Noise causing deafness isn’t too conceptually tough to swallow, but could one really blast enough acoustic energy at an egg to cook it during a three-hour concert? In theory, yes. The proteins in egg white are long chains of amino acids rolled up into tight balls, which allows them to move around and thus causes the egg white to be more or less fluid. Exposure to heat denatures the proteins—they unwind from their tight balls and stick to each other, forming a coagulated mass. In short, the eggs cook.

But, heat isn’t the only way to accomplish this. You can do the same thing with a change in salt content or even air bubbles. And in 1936, Chambers and Flosdorf found you could also do it with sound. They pumped 175 watts of acoustic energy into egg white—roughly 140 dB, about 14 dB more than The Who generated in 1976 to earn the distinction of loudest band in the world, according to Guinness. The egg white was denatured in just four minutes, probably due to pressure waves from cavitation, the formation of tiny vacuum bubbles that collapse violently and unwind the proteins.

But enough talk. I had my assistant Una round up a 300-watt home stereo, the hardest rock recordings she owned, and three bowls of room-temperature eggs—one control group, one bowl mounted on hard plastic, and the third bowl set on a cushion (Una wasn’t sure if vibrations from the floor would have any effect). Having placed the control eggs in an acoustically isolated spot, she arranged the speakers around the other two bowls and cranked the music up to an average measured intensity of 120 decibels, with peaks going off the scale at more than 126 decibels.

All afternoon, Una blasted everything from Lynyrd Skynyrd to Motley Crue to the Crystal Method. The sustained vibrations caused an avalanche of shoeboxes in a closet. Periodically, wearing target-shooting earmuffs for protection, she checked the eggs’ temperature; the target eggs wound up 8 degrees Fahrenheit higher than the control group. (A possibly confounding factor is that at one point the experiment was illuminated by a lone cigarette lighter.) During the Crystal Method set, the decibel meter was pegged almost continuously to the 126-dB mark, but Una reduced the volume to 120 dB after a burning smell began emanating from one speaker. My point is, she directed some serious sonic force at these pups.
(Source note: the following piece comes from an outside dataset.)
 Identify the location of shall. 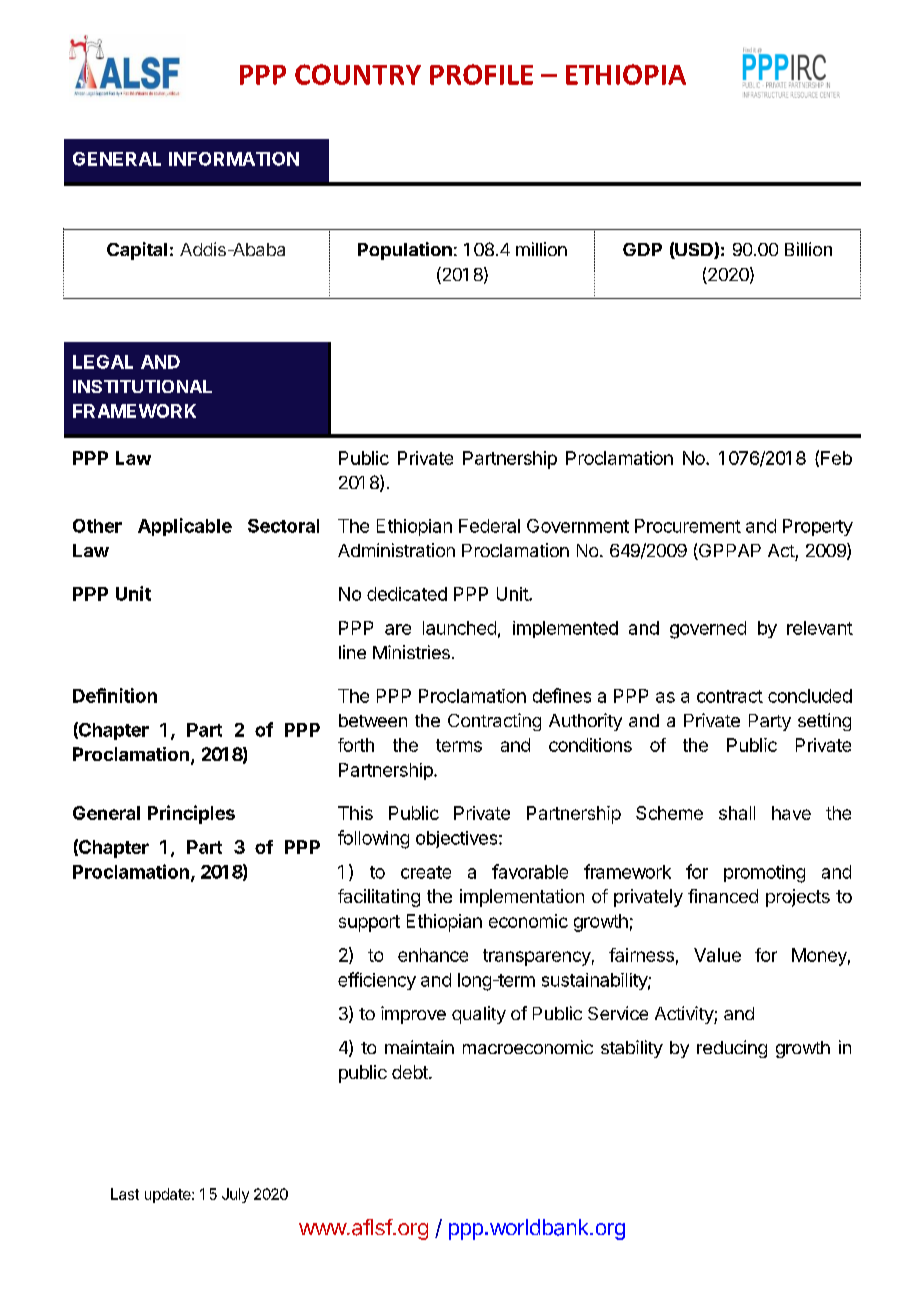
(737, 813).
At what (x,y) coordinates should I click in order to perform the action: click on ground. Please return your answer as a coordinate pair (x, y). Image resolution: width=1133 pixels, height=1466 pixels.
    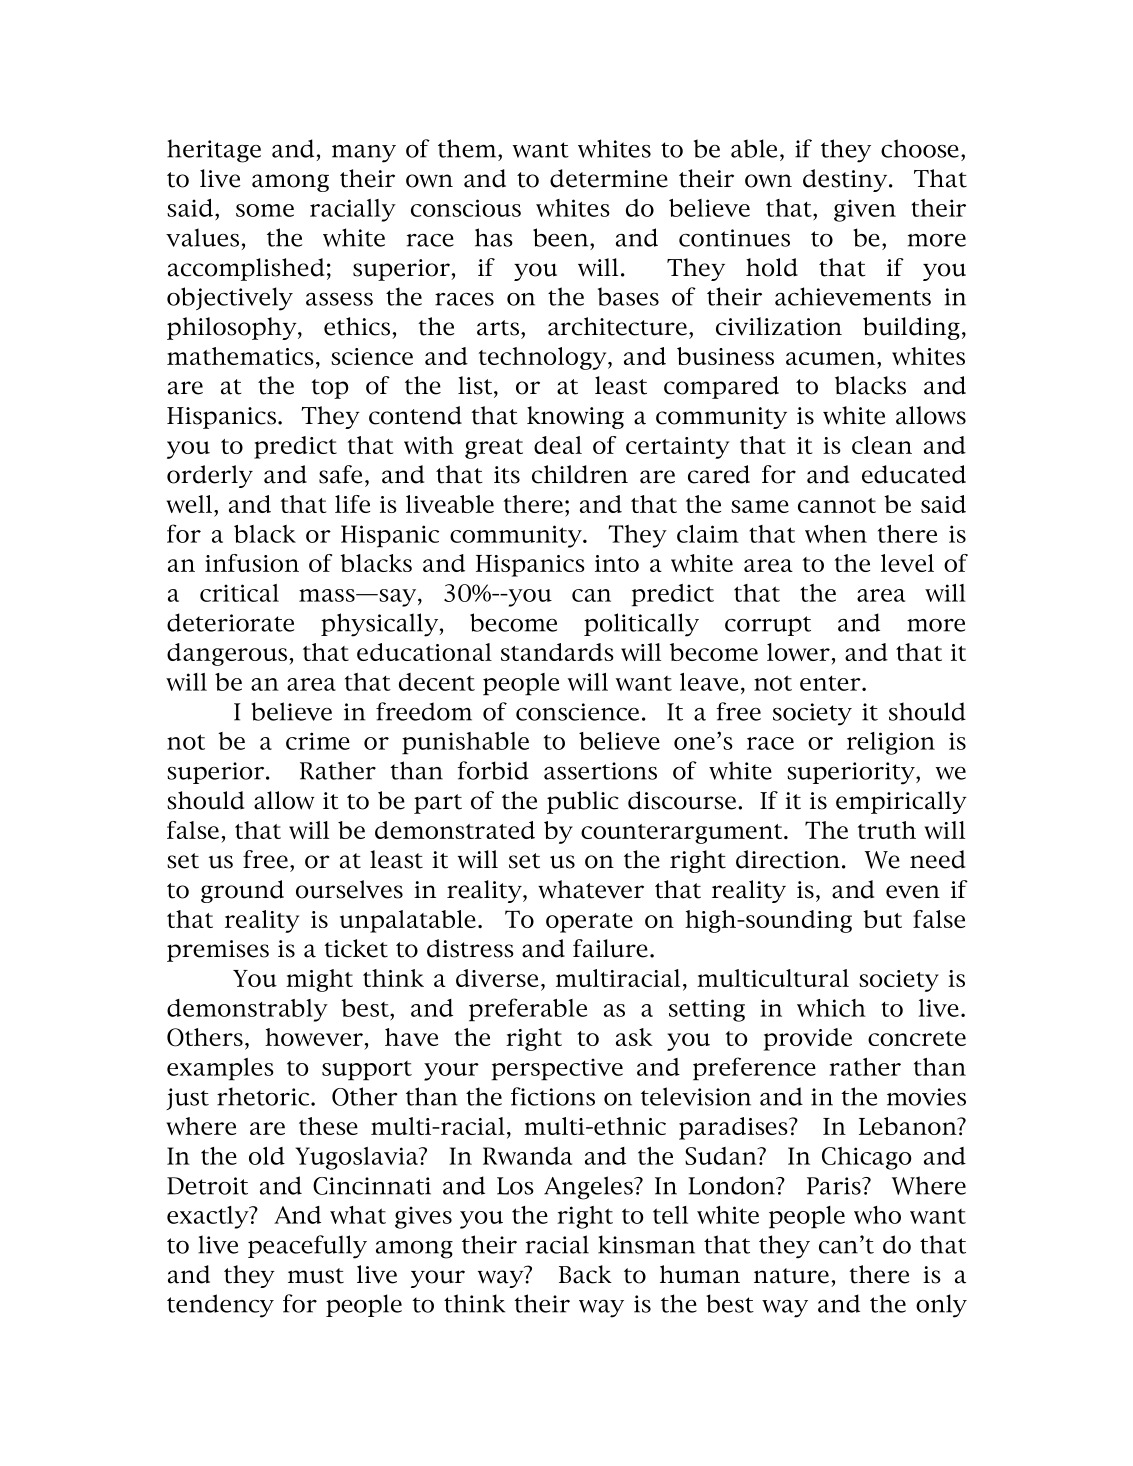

After five hours of this, all the eggs were cracked open and examined. There was no perceptible difference between any of the batches.

Remarks:
1. We’ll assume, based on the Chambers/Flosdorf experiment, that it’s possible to “cook” an egg with sound. However, this was accomplished with purified albumen in lab vessels directly coupled to the sound source, not a couple of uncracked eggs perched on the edge of a stage.

2. Don’t give me any crap about 50,000 watts from concert acoustic towers. I say if Una’s keeping the meter at 126 dB, minimally shy of the threshold of pain, she’s closely approximating the real-world concert experience.